→ **DATA UNDER STUDY**
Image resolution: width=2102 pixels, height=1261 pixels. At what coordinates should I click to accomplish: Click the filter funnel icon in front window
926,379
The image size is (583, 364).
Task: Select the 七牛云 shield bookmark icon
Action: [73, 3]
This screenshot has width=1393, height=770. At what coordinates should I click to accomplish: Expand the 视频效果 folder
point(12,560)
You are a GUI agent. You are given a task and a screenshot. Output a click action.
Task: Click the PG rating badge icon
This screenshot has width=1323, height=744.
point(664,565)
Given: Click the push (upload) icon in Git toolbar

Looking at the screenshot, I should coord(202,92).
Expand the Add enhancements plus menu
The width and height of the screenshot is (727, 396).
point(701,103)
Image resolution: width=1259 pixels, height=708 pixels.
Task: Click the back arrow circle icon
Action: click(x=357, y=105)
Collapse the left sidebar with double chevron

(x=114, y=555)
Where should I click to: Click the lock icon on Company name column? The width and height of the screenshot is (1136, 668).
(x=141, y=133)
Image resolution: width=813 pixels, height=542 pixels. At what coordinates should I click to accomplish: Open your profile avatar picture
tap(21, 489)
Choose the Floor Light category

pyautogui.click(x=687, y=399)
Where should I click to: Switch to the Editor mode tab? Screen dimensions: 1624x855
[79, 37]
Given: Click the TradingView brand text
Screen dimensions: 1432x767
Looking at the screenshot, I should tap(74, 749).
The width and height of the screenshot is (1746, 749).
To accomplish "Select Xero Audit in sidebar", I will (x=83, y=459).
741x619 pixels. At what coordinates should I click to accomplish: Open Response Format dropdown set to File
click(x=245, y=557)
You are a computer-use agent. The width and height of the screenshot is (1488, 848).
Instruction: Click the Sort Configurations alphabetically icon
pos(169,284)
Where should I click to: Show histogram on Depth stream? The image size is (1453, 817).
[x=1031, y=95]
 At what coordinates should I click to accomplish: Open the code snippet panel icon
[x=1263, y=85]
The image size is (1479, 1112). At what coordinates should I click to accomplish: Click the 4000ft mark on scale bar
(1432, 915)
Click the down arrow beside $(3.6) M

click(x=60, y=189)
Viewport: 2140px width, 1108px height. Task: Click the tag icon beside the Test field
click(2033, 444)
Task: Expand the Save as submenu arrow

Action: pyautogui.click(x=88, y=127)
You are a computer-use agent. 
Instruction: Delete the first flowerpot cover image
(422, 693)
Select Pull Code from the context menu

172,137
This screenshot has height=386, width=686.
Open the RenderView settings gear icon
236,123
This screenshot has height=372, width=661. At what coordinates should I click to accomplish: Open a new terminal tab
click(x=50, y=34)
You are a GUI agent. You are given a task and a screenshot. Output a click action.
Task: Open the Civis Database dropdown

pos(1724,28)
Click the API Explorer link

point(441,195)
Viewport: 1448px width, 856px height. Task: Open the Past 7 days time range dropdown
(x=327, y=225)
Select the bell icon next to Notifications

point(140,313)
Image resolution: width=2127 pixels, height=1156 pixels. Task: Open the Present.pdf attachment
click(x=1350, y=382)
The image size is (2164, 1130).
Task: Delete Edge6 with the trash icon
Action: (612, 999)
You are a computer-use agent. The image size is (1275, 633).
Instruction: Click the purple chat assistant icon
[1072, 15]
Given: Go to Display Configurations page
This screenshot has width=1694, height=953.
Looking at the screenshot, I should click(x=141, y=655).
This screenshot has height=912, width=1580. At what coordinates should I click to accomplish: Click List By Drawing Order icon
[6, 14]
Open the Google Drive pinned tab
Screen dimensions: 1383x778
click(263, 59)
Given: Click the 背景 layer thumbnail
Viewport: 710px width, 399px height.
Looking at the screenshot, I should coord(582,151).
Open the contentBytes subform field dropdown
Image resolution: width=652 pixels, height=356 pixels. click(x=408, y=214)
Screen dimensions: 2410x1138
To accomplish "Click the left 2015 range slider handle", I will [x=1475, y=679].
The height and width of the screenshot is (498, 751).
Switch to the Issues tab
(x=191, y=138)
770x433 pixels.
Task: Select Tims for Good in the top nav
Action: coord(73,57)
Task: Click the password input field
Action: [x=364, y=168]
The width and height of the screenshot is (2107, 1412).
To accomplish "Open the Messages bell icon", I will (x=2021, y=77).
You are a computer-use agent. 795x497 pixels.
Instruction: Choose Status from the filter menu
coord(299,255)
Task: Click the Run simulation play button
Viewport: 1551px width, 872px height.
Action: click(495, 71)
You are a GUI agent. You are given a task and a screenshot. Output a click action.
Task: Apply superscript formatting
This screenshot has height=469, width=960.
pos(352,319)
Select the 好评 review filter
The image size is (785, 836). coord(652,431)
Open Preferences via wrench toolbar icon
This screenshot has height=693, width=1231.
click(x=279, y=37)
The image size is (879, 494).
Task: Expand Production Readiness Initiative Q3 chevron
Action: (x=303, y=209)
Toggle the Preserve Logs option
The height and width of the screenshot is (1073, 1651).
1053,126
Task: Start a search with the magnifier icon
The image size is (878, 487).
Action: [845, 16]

→ **ASSIGNMENT**
Every record above is to be copied out exactly.

→ **WRITTEN SOLUTION**
Image resolution: width=2102 pixels, height=1261 pixels. At what coordinates should I click to accomplish: Click the filter funnel icon in front window
926,379
The image size is (583, 364).
Task: Select the 七牛云 shield bookmark icon
Action: [73, 3]
This screenshot has width=1393, height=770. At what coordinates should I click to accomplish: Expand the 视频效果 folder
point(12,560)
You are a GUI agent. You are given a task and a screenshot. Output a click action.
Task: Click the PG rating badge icon
This screenshot has width=1323, height=744.
point(664,565)
Given: Click the push (upload) icon in Git toolbar

Looking at the screenshot, I should coord(202,92).
Expand the Add enhancements plus menu
The width and height of the screenshot is (727, 396).
point(701,103)
Image resolution: width=1259 pixels, height=708 pixels.
Task: Click the back arrow circle icon
Action: click(x=357, y=105)
Collapse the left sidebar with double chevron

(x=114, y=555)
Where should I click to: Click the lock icon on Company name column? The width and height of the screenshot is (1136, 668).
(x=141, y=133)
Image resolution: width=813 pixels, height=542 pixels. At what coordinates should I click to accomplish: Open your profile avatar picture
tap(21, 489)
Choose the Floor Light category

pyautogui.click(x=687, y=399)
Where should I click to: Switch to the Editor mode tab? Screen dimensions: 1624x855
[79, 37]
Given: Click the TradingView brand text
Screen dimensions: 1432x767
Looking at the screenshot, I should tap(74, 749).
The width and height of the screenshot is (1746, 749).
To accomplish "Select Xero Audit in sidebar", I will (x=83, y=459).
741x619 pixels. At what coordinates should I click to accomplish: Open Response Format dropdown set to File
click(x=245, y=557)
You are a computer-use agent. The width and height of the screenshot is (1488, 848).
Instruction: Click the Sort Configurations alphabetically icon
pos(169,284)
Where should I click to: Show histogram on Depth stream? The image size is (1453, 817).
[x=1031, y=95]
 At what coordinates should I click to accomplish: Open the code snippet panel icon
[x=1263, y=85]
The image size is (1479, 1112). At what coordinates should I click to accomplish: Click the 4000ft mark on scale bar
(1432, 915)
Click the down arrow beside $(3.6) M

click(x=60, y=189)
Viewport: 2140px width, 1108px height. Task: Click the tag icon beside the Test field
click(2033, 444)
Task: Expand the Save as submenu arrow

Action: pyautogui.click(x=88, y=127)
You are a computer-use agent. 
Instruction: Delete the first flowerpot cover image
(422, 693)
Select Pull Code from the context menu

172,137
This screenshot has height=386, width=686.
Open the RenderView settings gear icon
236,123
This screenshot has height=372, width=661. At what coordinates should I click to accomplish: Open a new terminal tab
click(x=50, y=34)
You are a GUI agent. You are given a task and a screenshot. Output a click action.
Task: Open the Civis Database dropdown

pos(1724,28)
Click the API Explorer link

point(441,195)
Viewport: 1448px width, 856px height. Task: Open the Past 7 days time range dropdown
(x=327, y=225)
Select the bell icon next to Notifications

point(140,313)
Image resolution: width=2127 pixels, height=1156 pixels. Task: Open the Present.pdf attachment
click(x=1350, y=382)
The image size is (2164, 1130).
Task: Delete Edge6 with the trash icon
Action: (612, 999)
You are a computer-use agent. The image size is (1275, 633).
Instruction: Click the purple chat assistant icon
[1072, 15]
Given: Go to Display Configurations page
This screenshot has width=1694, height=953.
Looking at the screenshot, I should click(x=141, y=655).
This screenshot has height=912, width=1580. At what coordinates should I click to accomplish: Click List By Drawing Order icon
[6, 14]
Open the Google Drive pinned tab
Screen dimensions: 1383x778
click(263, 59)
Given: Click the 背景 layer thumbnail
Viewport: 710px width, 399px height.
Looking at the screenshot, I should coord(582,151).
Open the contentBytes subform field dropdown
Image resolution: width=652 pixels, height=356 pixels. click(x=408, y=214)
Screen dimensions: 2410x1138
To accomplish "Click the left 2015 range slider handle", I will [x=1475, y=679].
The height and width of the screenshot is (498, 751).
Switch to the Issues tab
(x=191, y=138)
770x433 pixels.
Task: Select Tims for Good in the top nav
Action: coord(73,57)
Task: Click the password input field
Action: [x=364, y=168]
The width and height of the screenshot is (2107, 1412).
To accomplish "Open the Messages bell icon", I will (x=2021, y=77).
You are a computer-use agent. 795x497 pixels.
Instruction: Choose Status from the filter menu
coord(299,255)
Task: Click the Run simulation play button
Viewport: 1551px width, 872px height.
Action: click(495, 71)
You are a GUI agent. You are given a task and a screenshot. Output a click action.
Task: Apply superscript formatting
This screenshot has height=469, width=960.
pos(352,319)
Select the 好评 review filter
The image size is (785, 836). coord(652,431)
Open Preferences via wrench toolbar icon
This screenshot has height=693, width=1231.
click(x=279, y=37)
The image size is (879, 494).
Task: Expand Production Readiness Initiative Q3 chevron
Action: (x=303, y=209)
Toggle the Preserve Logs option
The height and width of the screenshot is (1073, 1651).
1053,126
Task: Start a search with the magnifier icon
The image size is (878, 487).
Action: [845, 16]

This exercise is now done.